→ Consigne: Prolongez la chronique sur le poil et les standards de beauté féminins à partir de sa dernière phrase.

→ Extrait du document:
'''

27 avril 2014

À poil, toutes!

Chronique sur le webzine culturel Mauvaise Herbe
Le 17 avril 2014

Il y a quelques mois, le poil a fait l’objet de plusieurs discussions sur les forums et les réseaux sociaux. On y faisait état des dangers potentiels liés à l’épilation intégrale, notamment la prolifération de bactéries pathogènes ainsi que les risques d’infections et de maladies transmissibles. On se questionnait sur son utilité, tout en encourageant le « retour au naturel », autant chez l’homme que chez la femme. Car si l’être humain en est pourvu, ceux-ci doivent bien servir à quelque chose, non?

Début avril, ma collègue Marielle Couture déposait sur Facebook une série de photos de femmes splendides exposant leurs aisselles non épilées. Elle commentait le reportage en disant qu’elle ne voit aucune gêne à arborer le poil chez elle, dans son joli village de Sainte-Rose-du-Nord, mais que subsiste en elle une parcelle de conditionnement qui lui dicte de se raser lorsqu’elle se retrouve « en société ».

On a beau vouloir s’en défaire, s’en débattre, les standards esthétiques qui nous ont été inculqués depuis nos jeux de poupées nous ont marquées de profonds stigmates.

Je me considère comme féministe. Je ne suis pas radicale, mais je partage une grande partie des opinions de mes consoeurs. Parce que je trouve ça juste logique, parce que pour moi ça va de soi que la femme est l’égale de l’homme. Mais malgré mes convictions, je suis une fashion victim et me conforme – de façon assez minime, tout de même – aux « conventions » féminines. Je me déteste pour ça. Je travaille fort sur moi pour ne pas constamment succomber aux tendances saisonnières si vite passées (et oubliées). Je mène un combat perpétuel pour me sortir du piège de la surabondance et de l’overachievement1. Et, comble de malheur – ou de bonheur, c’est selon – je suis célibataire, donc je m’impose d’être toujours « à mon meilleur », au cas où je ferais une rencontre inattendue. Même un soir de semaine.

'''

→ Enregistrements:
'''

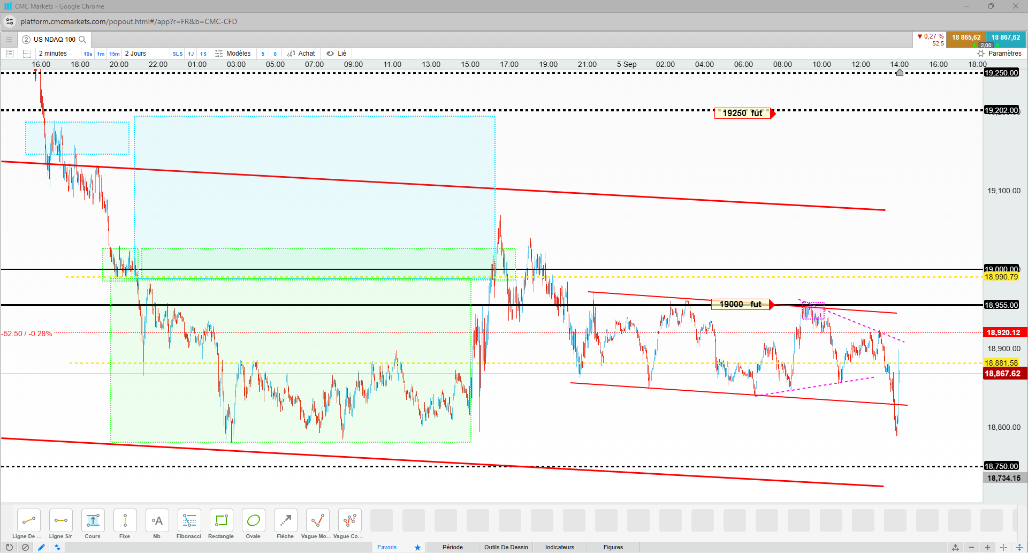Open the 2 Jours range dropdown

pos(135,54)
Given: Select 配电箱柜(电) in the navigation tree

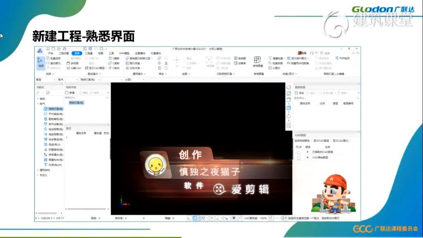Looking at the screenshot, I should (53, 119).
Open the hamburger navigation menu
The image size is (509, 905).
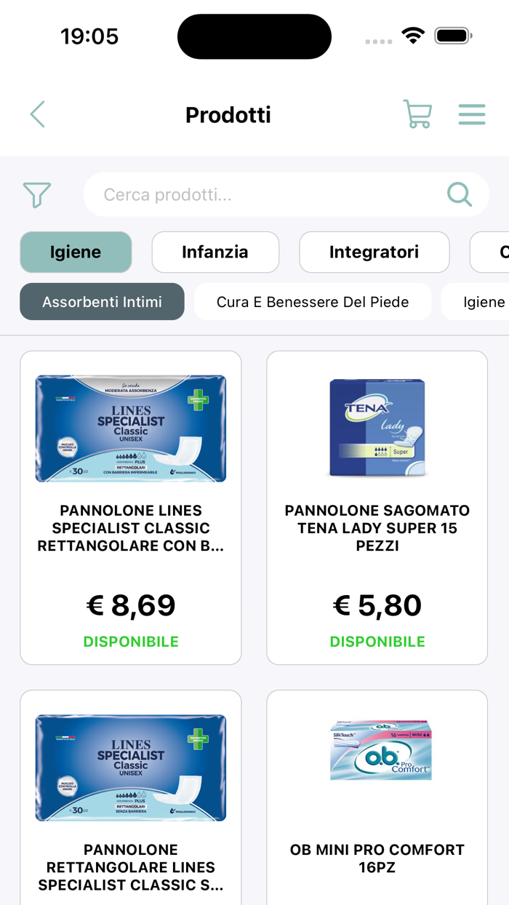point(472,114)
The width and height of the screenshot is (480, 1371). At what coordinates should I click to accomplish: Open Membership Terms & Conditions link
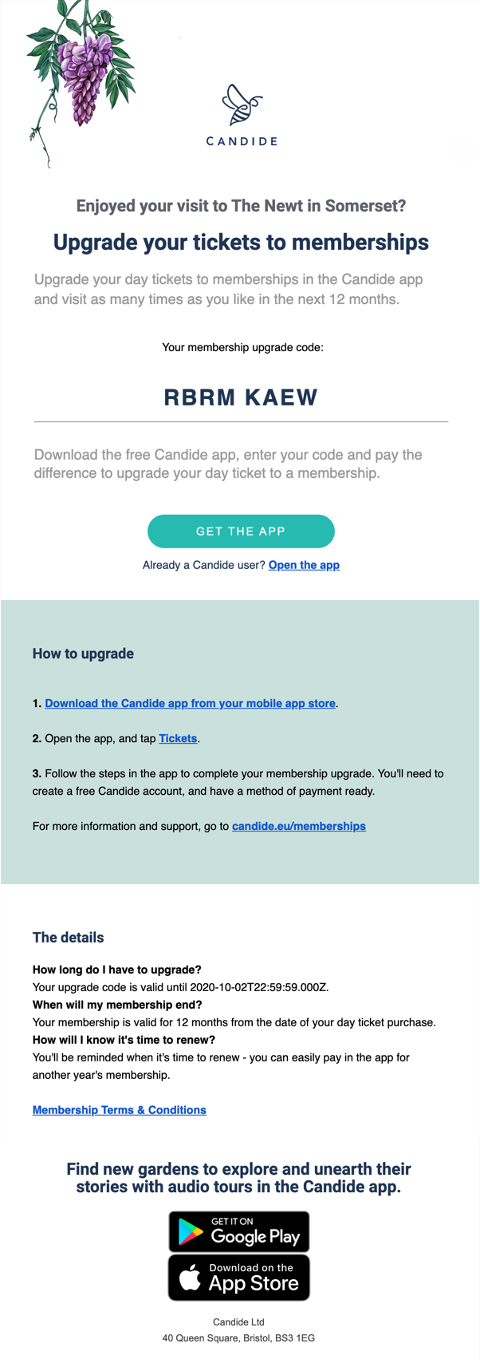(x=120, y=1110)
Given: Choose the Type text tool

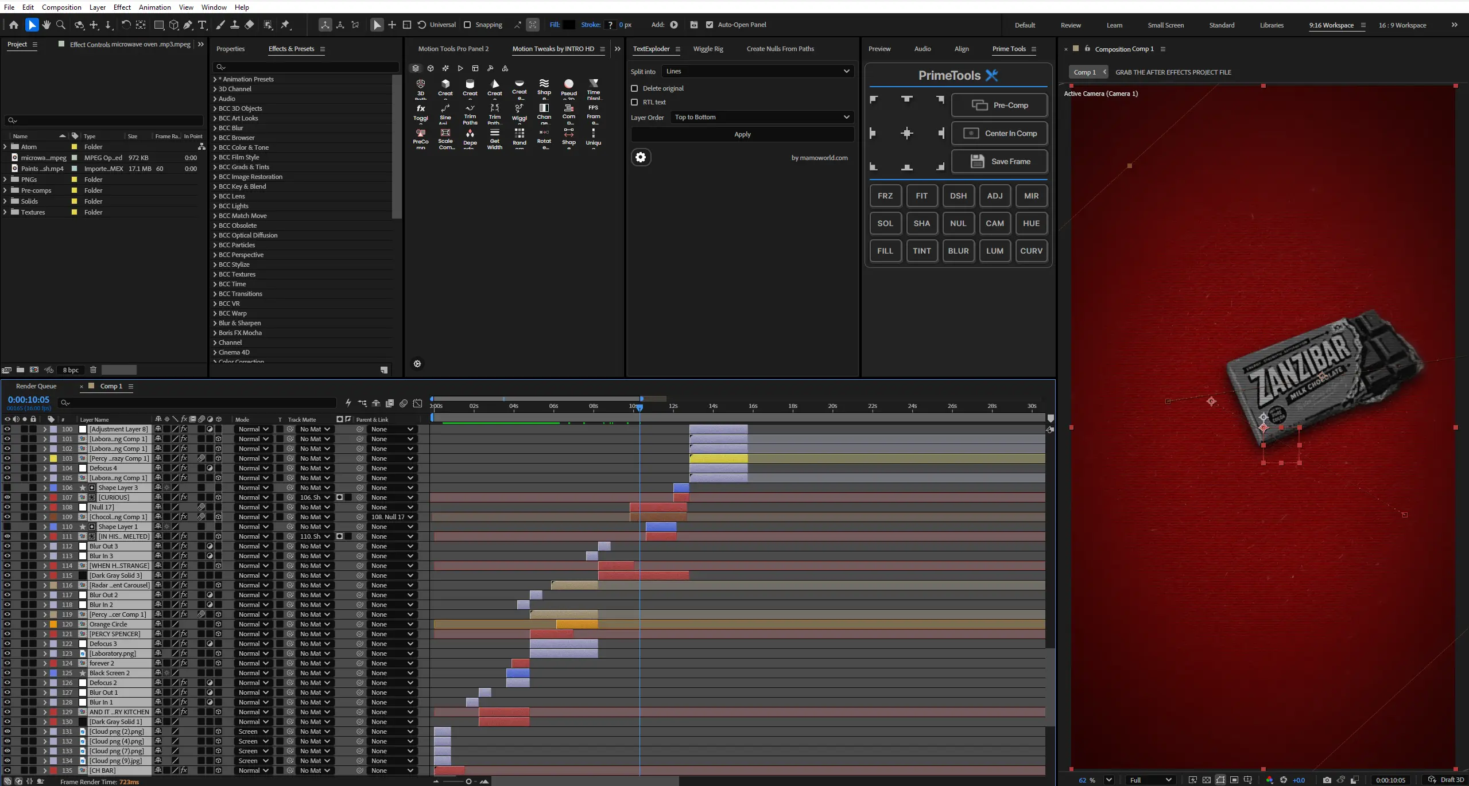Looking at the screenshot, I should tap(202, 25).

'''

→ Résultat de l'exercice:
Alors j’ai l’aisselle glabre TOUS LES JOURS. Ma ligne de sourcil est loin d’être parfaite, mais rien ne dépasse : j’y traque les indésirables chaque matin. Heureusement, je suis moins freak au niveau de la jambe, surtout en période froide – j’ai donc un bon répit d’au moins huit mois.

J’écris ça et j’ai honte. Je suis hyper conditionnée. Au point où lorsque je vois une fille qui n’est pas rasée de près, ça m’agace. Pire : je trouve ça LAID.


Fais-toi pas le poil Estelle, c’est naturel

Le poil est une mode. Il fait partie d’un cycle. Depuis quand déjà la barbe est-elle synonyme de branchitude? Dans peu de temps, on verra sa popularité décliner et le pelage au menton, si sexy soit-il aujourd’hui, sera honni. En attendant, même la Madone a jeté aux orties son Epilady, dévoilant sur son compte Instagram, en mars dernier, un selfie de son aisselle duveteuse (ceci dit, je ne trouve pas ça moins laid parce que c’est Madonna).

Si la tendance se maintient, le crin féminin deviendra réellement un style incontournable, instaurant, du coup, la notion de « normalité ». Nous, les femmes, assumerons pleinement notre pilosité naturelle. Plus un seul rasoir polluera les sites d’enfouissement et Gillette misera sur des crèmes adoucissantes et colorantes pour éviter la faillite et ajouter un brin de fantaisie à nos toisons.

Qui sait, je vais peut-être finir par trouver ça beau, le poil de t’sour.


1 Overachievement : on peut traduire, en français, par « suraccomplissement ».